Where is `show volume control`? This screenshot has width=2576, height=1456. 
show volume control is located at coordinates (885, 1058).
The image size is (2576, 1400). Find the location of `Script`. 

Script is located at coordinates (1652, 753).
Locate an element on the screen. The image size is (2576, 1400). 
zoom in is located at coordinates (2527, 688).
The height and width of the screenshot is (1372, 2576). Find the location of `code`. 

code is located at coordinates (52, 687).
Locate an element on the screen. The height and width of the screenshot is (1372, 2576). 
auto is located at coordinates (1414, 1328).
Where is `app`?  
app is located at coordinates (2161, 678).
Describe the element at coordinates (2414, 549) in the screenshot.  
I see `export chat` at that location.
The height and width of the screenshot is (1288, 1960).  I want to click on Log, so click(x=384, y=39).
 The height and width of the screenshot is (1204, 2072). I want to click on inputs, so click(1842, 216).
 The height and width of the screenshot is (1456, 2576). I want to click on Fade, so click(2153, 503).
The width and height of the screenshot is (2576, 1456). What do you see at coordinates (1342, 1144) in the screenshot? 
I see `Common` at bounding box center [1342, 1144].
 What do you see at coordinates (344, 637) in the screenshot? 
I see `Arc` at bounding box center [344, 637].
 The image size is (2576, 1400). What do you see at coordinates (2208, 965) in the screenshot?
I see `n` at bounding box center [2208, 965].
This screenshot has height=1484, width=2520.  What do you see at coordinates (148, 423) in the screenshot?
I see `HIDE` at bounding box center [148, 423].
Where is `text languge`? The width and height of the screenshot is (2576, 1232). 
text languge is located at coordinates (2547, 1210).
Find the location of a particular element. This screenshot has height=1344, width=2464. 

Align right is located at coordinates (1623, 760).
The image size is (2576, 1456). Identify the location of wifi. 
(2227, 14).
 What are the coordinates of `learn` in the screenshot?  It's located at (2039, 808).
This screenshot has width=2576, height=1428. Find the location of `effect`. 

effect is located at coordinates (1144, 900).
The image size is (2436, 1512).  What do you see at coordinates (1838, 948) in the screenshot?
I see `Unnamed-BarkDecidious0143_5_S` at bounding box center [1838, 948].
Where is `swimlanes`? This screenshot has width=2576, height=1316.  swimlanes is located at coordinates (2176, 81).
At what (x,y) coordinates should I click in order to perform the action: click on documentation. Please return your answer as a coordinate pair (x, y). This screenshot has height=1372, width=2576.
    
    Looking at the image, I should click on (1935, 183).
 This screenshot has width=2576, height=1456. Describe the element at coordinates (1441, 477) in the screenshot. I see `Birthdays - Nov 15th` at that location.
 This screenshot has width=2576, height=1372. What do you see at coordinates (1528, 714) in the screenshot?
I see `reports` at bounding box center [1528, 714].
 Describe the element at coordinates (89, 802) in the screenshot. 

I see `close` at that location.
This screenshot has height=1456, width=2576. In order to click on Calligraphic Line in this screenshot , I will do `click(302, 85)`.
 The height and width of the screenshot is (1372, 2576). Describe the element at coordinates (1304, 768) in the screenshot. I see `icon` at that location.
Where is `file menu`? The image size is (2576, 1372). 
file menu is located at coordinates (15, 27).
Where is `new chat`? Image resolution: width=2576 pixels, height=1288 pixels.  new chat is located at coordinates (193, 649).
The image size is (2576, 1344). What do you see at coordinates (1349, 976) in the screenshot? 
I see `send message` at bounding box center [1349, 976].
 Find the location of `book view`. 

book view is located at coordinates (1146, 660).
----------
Exercise description: Rewrite all of the records above, replacing "Locate an element on the screen" with "Find an element on the screen" and changing nothing else.

Expected output:
Where is `show volume control`? This screenshot has width=2576, height=1456. 
show volume control is located at coordinates (885, 1058).
The image size is (2576, 1400). Find the location of `Script`. 

Script is located at coordinates (1652, 753).
Find an element on the screen. The image size is (2576, 1400). 
zoom in is located at coordinates (2527, 688).
The height and width of the screenshot is (1372, 2576). Find the location of `code`. 

code is located at coordinates (52, 687).
Find an element on the screen. The height and width of the screenshot is (1372, 2576). 
auto is located at coordinates (1414, 1328).
Where is `app`?  
app is located at coordinates (2161, 678).
Describe the element at coordinates (2414, 549) in the screenshot.  
I see `export chat` at that location.
The height and width of the screenshot is (1288, 1960).  I want to click on Log, so click(x=384, y=39).
 The height and width of the screenshot is (1204, 2072). I want to click on inputs, so click(1842, 216).
 The height and width of the screenshot is (1456, 2576). I want to click on Fade, so click(2153, 503).
The width and height of the screenshot is (2576, 1456). What do you see at coordinates (1342, 1144) in the screenshot? 
I see `Common` at bounding box center [1342, 1144].
 What do you see at coordinates (344, 637) in the screenshot? 
I see `Arc` at bounding box center [344, 637].
 The image size is (2576, 1400). What do you see at coordinates (2208, 965) in the screenshot?
I see `n` at bounding box center [2208, 965].
This screenshot has height=1484, width=2520.  What do you see at coordinates (148, 423) in the screenshot?
I see `HIDE` at bounding box center [148, 423].
Where is `text languge`? The width and height of the screenshot is (2576, 1232). 
text languge is located at coordinates (2547, 1210).
Find the location of a particular element. This screenshot has height=1344, width=2464. 

Align right is located at coordinates (1623, 760).
The image size is (2576, 1456). Identify the location of wifi. 
(2227, 14).
 What are the coordinates of `learn` in the screenshot?  It's located at (2039, 808).
This screenshot has width=2576, height=1428. Find the location of `effect`. 

effect is located at coordinates (1144, 900).
The image size is (2436, 1512).  What do you see at coordinates (1838, 948) in the screenshot?
I see `Unnamed-BarkDecidious0143_5_S` at bounding box center [1838, 948].
Where is `swimlanes`? This screenshot has width=2576, height=1316.  swimlanes is located at coordinates (2176, 81).
At what (x,y) coordinates should I click in order to perform the action: click on documentation. Please return your answer as a coordinate pair (x, y). This screenshot has height=1372, width=2576.
    
    Looking at the image, I should click on (1935, 183).
 This screenshot has width=2576, height=1456. Describe the element at coordinates (1441, 477) in the screenshot. I see `Birthdays - Nov 15th` at that location.
 This screenshot has width=2576, height=1372. What do you see at coordinates (1528, 714) in the screenshot?
I see `reports` at bounding box center [1528, 714].
 Describe the element at coordinates (89, 802) in the screenshot. 

I see `close` at that location.
This screenshot has height=1456, width=2576. In order to click on Calligraphic Line in this screenshot , I will do `click(302, 85)`.
 The height and width of the screenshot is (1372, 2576). Describe the element at coordinates (1304, 768) in the screenshot. I see `icon` at that location.
Where is `file menu`? The image size is (2576, 1372). 
file menu is located at coordinates (15, 27).
Where is `new chat`? Image resolution: width=2576 pixels, height=1288 pixels.  new chat is located at coordinates (193, 649).
The image size is (2576, 1344). What do you see at coordinates (1349, 976) in the screenshot? 
I see `send message` at bounding box center [1349, 976].
 Find the location of `book view`. 

book view is located at coordinates (1146, 660).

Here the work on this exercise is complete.